DIRECTIONS FOR THIS TASK.
Decide whether each statement below agrees with the passage on empirical Bayes matrix factorization. Answer yes or no for each and quote the words of the passage that settle it.
1. The residual variance parameters are fit by maximum likelihood.
2. In the rank-K model, every value of k must use the same prior family.
3. In the rank-one model, the prior functions for the loadings and factors are estimated by variational approximation.

If $Y$ is an $n \times p$ data matrix, then the rank-one empirical Bayes matrix factorization model is:

$Y = \ell f' + E,$

where $\ell$ is an $n$ -vector of loadings, $f$ is a $p$ -vector of factors, and $E$ is an $n \times p$ matrix of residuals (or "errors"). Additionally:

$e_{ij} \sim N(0, s_{ij}^2): i = 1, ..., n; j = 1, ..., p$

$\ell \sim g_\ell \in G_\ell$

$f \sim g_f \in G_f.$

The residual variance parameters $s_{ij}^2$ are constrained to have a simple structure and are fit via maximum likelihood. (For example, one might assume that all standard errors are identical: $s_{ij}^2 = s^2$ for some $s^2$ and for all $i$ , $j$ ). The functions $g_\ell$ and $g_f$ are assumed to belong to some families of priors $G_\ell$ and $G_f$ that are specified in advance, and are estimated via variational approximation.

The general rank- $K$ empirical Bayes matrix factorization model is:

$Y = LF' + E$

$y_{ij} = \sum_k \ell_{ik} f_{jk} + e_{ij}: i = 1, ..., n; j = 1, ..., p,$

where $L$ is now a matrix of loadings and $F$ is a matrix of factors.

Separate priors $g_\ell^{(k)}$ and $g_f^{(k)}$ are estimated via empirical Bayes, and different prior families may be used for different values of $k$ . In general, then:

$e_{ij} \sim N(0, s_{ij}^2): i = 1, ..., n; j = 1, ..., p$

$\ell_{ik} \sim g_\ell^{(k)} \in G_\ell^{(k)}: i = 1, ..., n; k = 1, ..., K$

$f_{ik} \sim g_f^{(k)} \in G_f^{(k)}: j = 1, ..., p; k = 1, ..., K.$

Typically, $G_\ell^{(k)}$ and $G_f^{(k)}$ will be closed under scaling, in which case $\ell_k$ and $f_k$ are only identifiable up to a scaling factor $d_k$ . In other words, we can write:

$Y = LDF' + E,$

where $D$ is a diagonal matrix with diagonal entries $d_1, ..., d_K$ . The model can then be made identifiable by constraining the scale of $\ell_k$ and $f_k$ for $k = 1, ..., K$ .

LISTED ENTRIES.
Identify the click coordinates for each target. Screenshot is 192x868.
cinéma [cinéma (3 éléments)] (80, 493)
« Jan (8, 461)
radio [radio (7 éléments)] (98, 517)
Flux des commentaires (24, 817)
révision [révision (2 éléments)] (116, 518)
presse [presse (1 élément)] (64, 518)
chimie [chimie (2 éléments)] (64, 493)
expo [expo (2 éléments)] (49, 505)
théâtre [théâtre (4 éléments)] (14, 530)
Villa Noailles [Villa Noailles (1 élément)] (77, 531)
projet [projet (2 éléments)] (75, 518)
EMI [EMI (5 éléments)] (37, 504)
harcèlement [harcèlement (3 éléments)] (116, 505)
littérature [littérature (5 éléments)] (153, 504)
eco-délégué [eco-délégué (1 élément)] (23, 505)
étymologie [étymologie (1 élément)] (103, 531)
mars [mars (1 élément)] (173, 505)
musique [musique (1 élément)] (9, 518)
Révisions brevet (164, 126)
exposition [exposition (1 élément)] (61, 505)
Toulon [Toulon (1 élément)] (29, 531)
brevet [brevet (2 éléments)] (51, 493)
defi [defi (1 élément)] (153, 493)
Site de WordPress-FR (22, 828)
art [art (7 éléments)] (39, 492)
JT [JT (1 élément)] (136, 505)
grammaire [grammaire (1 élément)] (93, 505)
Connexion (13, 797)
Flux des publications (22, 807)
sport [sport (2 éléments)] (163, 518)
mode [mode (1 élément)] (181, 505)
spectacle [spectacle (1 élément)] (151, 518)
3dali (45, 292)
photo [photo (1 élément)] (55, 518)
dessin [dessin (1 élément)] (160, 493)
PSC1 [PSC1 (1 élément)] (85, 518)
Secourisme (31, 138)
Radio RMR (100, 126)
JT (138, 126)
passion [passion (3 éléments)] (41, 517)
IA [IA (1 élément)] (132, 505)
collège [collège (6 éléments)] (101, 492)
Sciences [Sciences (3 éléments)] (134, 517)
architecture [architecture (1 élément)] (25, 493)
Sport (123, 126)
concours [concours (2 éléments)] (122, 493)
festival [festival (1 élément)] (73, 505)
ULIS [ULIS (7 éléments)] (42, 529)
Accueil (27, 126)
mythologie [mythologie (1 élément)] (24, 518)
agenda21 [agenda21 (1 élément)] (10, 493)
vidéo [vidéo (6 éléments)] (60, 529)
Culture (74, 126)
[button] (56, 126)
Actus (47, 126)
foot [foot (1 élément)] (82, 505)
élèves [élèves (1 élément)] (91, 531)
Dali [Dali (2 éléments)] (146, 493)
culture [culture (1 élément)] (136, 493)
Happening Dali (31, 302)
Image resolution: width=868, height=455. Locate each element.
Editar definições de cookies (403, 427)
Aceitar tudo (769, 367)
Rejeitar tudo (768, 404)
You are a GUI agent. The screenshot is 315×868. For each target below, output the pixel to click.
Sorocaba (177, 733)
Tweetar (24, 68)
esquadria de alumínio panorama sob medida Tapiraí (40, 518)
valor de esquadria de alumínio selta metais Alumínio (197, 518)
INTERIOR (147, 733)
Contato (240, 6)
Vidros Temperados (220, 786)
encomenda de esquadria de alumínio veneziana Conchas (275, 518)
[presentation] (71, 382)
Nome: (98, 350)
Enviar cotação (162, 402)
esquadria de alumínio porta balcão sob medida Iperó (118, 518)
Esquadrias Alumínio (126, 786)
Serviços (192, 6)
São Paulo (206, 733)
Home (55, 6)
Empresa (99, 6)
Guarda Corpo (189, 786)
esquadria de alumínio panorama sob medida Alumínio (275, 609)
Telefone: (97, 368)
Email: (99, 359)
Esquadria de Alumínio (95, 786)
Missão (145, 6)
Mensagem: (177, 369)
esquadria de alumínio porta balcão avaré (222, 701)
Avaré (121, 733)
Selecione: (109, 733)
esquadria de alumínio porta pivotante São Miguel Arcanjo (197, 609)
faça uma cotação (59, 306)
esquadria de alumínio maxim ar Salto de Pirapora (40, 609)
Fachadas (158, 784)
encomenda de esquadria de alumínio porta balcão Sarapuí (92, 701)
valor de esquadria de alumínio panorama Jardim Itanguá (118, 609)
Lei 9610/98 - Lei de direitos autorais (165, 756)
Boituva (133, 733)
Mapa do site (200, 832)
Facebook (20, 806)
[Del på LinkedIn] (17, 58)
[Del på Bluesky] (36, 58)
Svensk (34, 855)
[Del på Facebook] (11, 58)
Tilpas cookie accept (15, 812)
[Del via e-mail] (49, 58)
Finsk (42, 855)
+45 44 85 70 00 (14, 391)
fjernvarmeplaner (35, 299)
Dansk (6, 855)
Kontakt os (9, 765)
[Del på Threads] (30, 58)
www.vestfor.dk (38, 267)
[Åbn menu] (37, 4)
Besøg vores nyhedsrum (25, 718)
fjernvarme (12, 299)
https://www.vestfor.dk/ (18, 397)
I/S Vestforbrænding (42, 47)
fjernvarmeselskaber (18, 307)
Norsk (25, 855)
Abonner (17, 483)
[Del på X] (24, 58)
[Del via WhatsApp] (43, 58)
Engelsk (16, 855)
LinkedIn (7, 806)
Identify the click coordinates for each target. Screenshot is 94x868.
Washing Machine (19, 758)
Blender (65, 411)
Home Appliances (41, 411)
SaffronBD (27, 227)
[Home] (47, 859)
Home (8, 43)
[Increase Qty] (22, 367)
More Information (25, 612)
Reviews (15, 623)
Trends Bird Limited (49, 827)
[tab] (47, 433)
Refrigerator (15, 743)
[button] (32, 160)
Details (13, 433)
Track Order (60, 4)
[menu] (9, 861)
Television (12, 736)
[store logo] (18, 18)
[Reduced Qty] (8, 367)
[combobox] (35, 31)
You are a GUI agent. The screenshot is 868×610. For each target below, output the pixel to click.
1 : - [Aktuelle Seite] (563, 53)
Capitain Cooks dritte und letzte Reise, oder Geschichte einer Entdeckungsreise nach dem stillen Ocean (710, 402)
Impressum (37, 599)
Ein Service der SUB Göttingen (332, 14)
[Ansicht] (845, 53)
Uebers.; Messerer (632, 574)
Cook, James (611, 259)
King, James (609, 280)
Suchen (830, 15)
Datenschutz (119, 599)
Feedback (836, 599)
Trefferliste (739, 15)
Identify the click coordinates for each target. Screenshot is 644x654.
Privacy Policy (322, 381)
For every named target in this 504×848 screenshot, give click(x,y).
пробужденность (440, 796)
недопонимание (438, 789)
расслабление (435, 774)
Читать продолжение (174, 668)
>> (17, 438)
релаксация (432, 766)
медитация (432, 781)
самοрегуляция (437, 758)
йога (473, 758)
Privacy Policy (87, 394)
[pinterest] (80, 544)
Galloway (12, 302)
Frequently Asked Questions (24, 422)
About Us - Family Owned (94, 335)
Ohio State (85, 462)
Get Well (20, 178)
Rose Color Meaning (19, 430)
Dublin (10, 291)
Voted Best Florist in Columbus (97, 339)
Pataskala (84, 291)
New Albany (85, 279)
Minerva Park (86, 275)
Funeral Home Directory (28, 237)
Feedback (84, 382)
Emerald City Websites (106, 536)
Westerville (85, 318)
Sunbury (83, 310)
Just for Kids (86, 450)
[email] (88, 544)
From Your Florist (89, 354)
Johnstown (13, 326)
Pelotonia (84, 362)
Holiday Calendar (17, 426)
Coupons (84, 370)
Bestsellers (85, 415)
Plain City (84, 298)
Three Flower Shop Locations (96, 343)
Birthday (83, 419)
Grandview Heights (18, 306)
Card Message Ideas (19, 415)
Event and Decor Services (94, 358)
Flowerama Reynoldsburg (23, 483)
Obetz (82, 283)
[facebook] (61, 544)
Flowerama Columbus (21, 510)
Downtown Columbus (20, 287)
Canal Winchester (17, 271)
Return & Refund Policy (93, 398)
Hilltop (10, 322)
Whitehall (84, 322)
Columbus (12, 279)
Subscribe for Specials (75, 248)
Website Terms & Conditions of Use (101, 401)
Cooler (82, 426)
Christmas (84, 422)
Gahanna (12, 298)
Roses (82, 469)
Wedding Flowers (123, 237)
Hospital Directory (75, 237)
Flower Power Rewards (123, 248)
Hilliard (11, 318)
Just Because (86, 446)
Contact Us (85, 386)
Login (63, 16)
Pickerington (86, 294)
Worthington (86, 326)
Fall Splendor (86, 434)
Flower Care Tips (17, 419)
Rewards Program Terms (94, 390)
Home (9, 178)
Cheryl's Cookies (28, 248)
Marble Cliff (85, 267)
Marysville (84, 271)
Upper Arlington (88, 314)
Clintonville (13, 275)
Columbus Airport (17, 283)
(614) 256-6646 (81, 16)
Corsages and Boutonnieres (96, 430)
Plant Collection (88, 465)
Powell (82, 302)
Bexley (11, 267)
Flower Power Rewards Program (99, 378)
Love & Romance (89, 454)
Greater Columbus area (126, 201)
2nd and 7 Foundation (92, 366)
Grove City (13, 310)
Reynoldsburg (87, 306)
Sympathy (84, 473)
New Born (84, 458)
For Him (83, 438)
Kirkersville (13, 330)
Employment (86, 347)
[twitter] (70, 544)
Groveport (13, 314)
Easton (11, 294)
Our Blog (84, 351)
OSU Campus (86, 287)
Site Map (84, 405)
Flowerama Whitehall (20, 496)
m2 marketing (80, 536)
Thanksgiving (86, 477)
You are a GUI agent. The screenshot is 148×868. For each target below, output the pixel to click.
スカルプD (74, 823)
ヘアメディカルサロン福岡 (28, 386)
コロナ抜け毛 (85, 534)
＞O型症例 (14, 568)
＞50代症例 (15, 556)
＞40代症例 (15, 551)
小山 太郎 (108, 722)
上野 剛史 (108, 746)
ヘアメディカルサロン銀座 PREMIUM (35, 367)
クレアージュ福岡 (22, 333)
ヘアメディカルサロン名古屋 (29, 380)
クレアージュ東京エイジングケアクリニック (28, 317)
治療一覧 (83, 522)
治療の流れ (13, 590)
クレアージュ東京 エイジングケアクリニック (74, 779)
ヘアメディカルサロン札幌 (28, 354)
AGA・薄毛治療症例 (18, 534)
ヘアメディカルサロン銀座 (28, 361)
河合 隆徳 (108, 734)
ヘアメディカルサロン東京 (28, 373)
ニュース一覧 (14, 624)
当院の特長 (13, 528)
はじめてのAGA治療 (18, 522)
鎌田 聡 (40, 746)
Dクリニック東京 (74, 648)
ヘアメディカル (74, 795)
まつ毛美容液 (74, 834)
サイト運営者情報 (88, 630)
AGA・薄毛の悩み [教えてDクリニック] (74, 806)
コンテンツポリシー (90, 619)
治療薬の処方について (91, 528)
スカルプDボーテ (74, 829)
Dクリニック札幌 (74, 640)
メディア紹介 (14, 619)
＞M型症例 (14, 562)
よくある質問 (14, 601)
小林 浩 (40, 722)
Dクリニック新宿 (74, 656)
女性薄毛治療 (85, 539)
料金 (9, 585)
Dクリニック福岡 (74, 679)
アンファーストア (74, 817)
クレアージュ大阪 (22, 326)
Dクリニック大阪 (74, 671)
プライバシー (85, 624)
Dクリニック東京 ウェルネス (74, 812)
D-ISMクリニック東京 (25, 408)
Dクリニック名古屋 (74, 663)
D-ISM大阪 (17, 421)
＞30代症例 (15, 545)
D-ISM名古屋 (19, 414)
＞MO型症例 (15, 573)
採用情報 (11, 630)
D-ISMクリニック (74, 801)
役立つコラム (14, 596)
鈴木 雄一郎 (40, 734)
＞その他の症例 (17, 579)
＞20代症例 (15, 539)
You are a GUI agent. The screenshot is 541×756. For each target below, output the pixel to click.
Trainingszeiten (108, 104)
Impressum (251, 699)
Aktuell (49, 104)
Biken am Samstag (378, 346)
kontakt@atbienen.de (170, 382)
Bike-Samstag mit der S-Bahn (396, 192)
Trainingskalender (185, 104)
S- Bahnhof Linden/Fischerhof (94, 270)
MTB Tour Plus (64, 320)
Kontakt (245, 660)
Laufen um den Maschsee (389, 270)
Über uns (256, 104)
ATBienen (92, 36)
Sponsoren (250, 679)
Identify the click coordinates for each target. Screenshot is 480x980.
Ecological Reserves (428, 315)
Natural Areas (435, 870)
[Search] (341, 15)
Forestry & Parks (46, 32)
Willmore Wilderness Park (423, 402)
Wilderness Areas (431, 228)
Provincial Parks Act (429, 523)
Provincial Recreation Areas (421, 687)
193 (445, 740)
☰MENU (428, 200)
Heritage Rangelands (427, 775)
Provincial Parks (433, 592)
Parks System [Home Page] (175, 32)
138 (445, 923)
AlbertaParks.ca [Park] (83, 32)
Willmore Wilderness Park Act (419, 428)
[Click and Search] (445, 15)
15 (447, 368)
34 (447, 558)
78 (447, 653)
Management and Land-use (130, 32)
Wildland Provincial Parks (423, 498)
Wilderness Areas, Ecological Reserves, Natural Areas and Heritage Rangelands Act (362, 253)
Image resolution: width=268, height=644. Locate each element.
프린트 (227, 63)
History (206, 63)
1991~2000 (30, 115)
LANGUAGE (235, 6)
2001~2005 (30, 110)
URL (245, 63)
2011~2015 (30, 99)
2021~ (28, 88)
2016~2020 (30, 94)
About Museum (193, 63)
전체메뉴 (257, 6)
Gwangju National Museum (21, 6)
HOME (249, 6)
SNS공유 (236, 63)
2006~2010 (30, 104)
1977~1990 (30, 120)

TASK ANSWER.
1. Yes: "are fit via maximum likelihood"
2. No: "different prior families may be used for different values of $k$"
3. Yes: "are estimated via variational approximation"